Vamos a contarte cuáles son las principales características del estilo nórdico o, como también habrás visto por ahí, estilo escandinavo. Ya te adelantamos que es un estilo muy sencillo, con formas simples y que siempre, siempre, anda buscando la luz.

Principales características del estilo nórdico
En busca de la luz
Sabemos que te va a parecer una contradicción. Pero lo que más se busca en el estilo nórdico es la luz. Vale también. Este estilo nace en países como Finlandia, Noruega, Dinamarca, vamos, el norte de Europa, un lugar que para nosotros, los mediterráneos, nos parece frío y oscuro. ¡Pues precisamente por eso! Porque los habitantes del Norte de Europa nos envidian. Sienten celos de toda la luminosidad que impregna a los países del Sur como España, Italia… Y buscan la luz constantemente porque la luz no es otra cosa que alegría y felicidad.
Así que ¿cómo buscar la luz en países que son oscuros y fríos? Pues así:
- Utilización de colores claros. Normalmente los muebles y las paredes están pintados de blanco puro y no es nada extraño, pero que nada extraño, que los suelos también.
- Claro que los nórdicos tampoco renuncian al color, pero lo dejan para los complementos textiles como los cojines, para encima de la cama con colchas llamativas y en los cuadros que cuelgan de las paredes y algún que otro objeto más.

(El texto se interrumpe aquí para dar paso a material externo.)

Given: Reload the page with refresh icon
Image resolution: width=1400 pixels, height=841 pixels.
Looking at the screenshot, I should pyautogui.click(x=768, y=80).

Con estas premisas, ¿qué puede pasar? Pues que con esa ansia de luz nadie va a poner cortinas pesadas o con tejidos fuertes que no dejen pasar la luz. Para los escandinavos, un rayo de luz es todo un tesoro y buscan que la luz del exterior se traslade a todas y cada una de sus habitaciones.
¿Y si hay que alumbrar artificialmente? Pues para eso los “ideólogos” del estilo nórdico llenan de puntos de luz todas las estancias, con lámparas de techo, con lámparas de pie, con lámparas de sobremesa e incluso con la utilización de candelabros y velas. Sí como lo oyes… ¡En busca de la luz perdida de por vida!

Blanco y madera
¡Blanco, que te quiero blanco! Aquí tenemos el primer ejemplo y enseguida vas a notar como te hemos comentado anteriormente, cuál es el color preferido de la decoración nórdica. El blanco, claro. Desde luego, esta cocina no puede ser más luminosa gracias a que prácticamente todos los muebles de cocina están lacados en blanco si exceptuamos la nevera que, afortunadamente, es de color gris. Y decimos afortunadamente porque de no haber sido así, la impresión es que estaríamos ante una consulta de dentista.
En esa búsqueda tan insistente de la luz que persiguen los habitantes de los países escandinavos puedes ver que en la ventana no existe ni un ligero visillo. ¡Prohibido no dejar pasar los rayos del sol! El estilo nórdico también está basado en los elementos de la naturaleza, siendo la madera el preferido. No cabe duda que aquí se ha interpretado a pies juntillas ya que el suelo es de parqué y las patas de la silla también, y como ves esas patas son muy estilizadas y de formas muy simples.